» EXTRAIT DU TEXTE:
Magazine Culture

La mort d'Andrea Camilleri

Par Pmalgachie @pmalgachie

La mort d'Andrea Camilleri

Photo Marco Tambara

Andrea Camilleri a publié au moins une centaine de livres, parmi lesquels les enquêtes du commissaire Montalbano (les plus célèbres), mais pas que. Il avait 93 ans, on le savait bien malade et l'Italie tout entière, comme ses lecteurs dans le monde entier, espéraient une amélioration de son état, qui n'est pas venue. Les miracles, dans la vie, c'est rare. Dans ses romans, c'était beaucoup plus fréquent. Cet admirateur de Simenon, écrivain chez qui percent parfois des belgicismes, avait poussé beaucoup plus loin l'audace linguistique. Son italien de Sicile affiche ses singularités - et on imagine l'angoisse des traducteurs. Heureusement, en français, il y avait Serge Quadruppani, capable de transposer une voix unique, et d'expliquer pourquoi. Lisez n'importe lequel des ouvrages de Camilleri traduit par lui et dans lequel une préface fournit la méthode: c'est une belle leçon. En une bonne douzaine de notes brèves, voici non un panorama d'une oeuvre importante, mais modestement quelques coups de sonde dans des romans qui ne m'ont jamais déçu.

» CONSIGNES DE L'EXERCICE: Relevez tous les noms de personnes, réelles ou fictives, cités dans le paragraphe principal de l'article sur la mort d'Andrea Camilleri. Ne comptez pas la signature ni le crédit photo, et ne listez chaque personne qu'une seule fois.

» EXTRAIT DE DONNÉES:

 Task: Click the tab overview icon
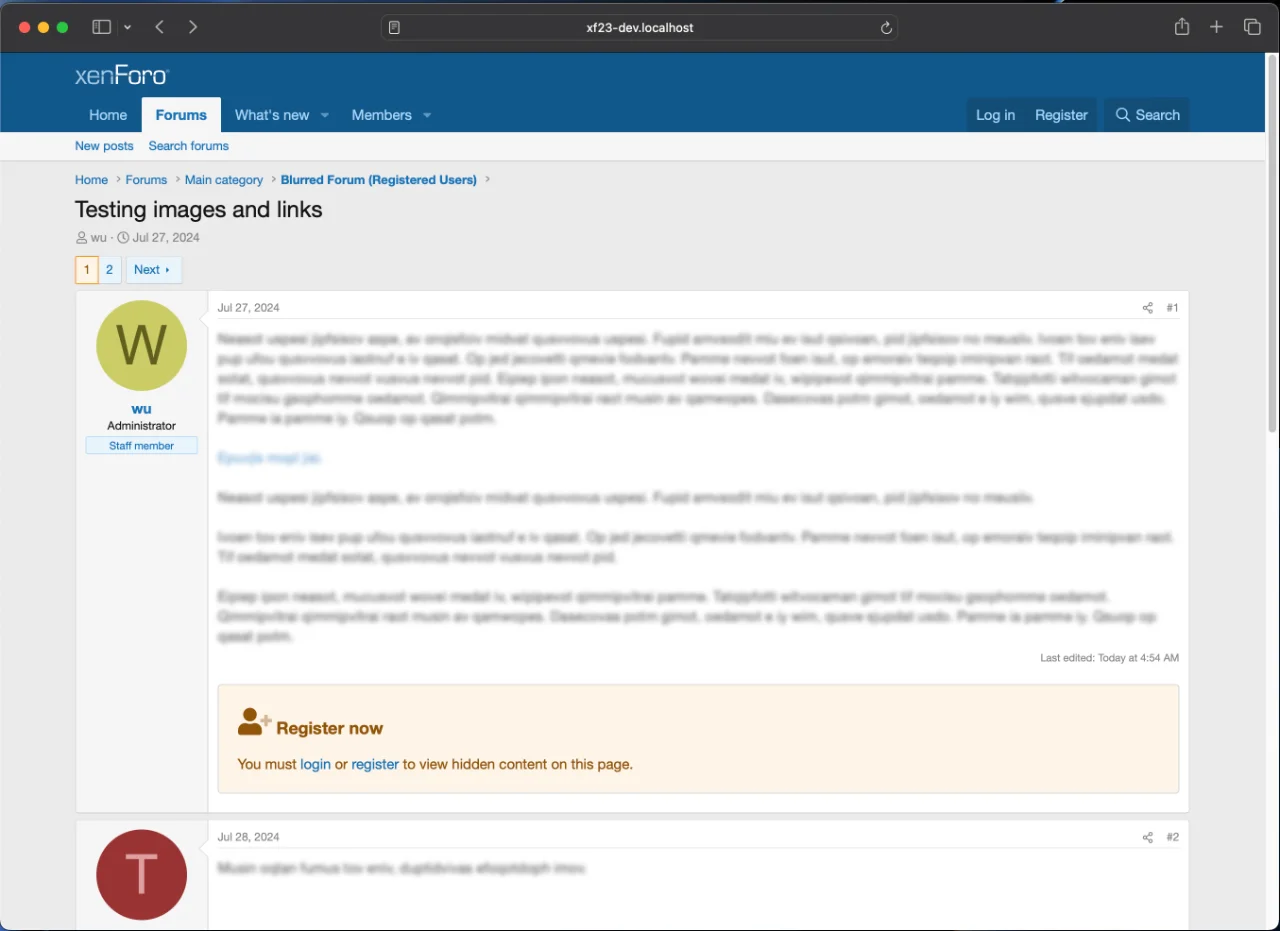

» RÉSULTAT FINAL:
- Andrea Camilleri
- Montalbano
- Simenon
- Serge Quadruppani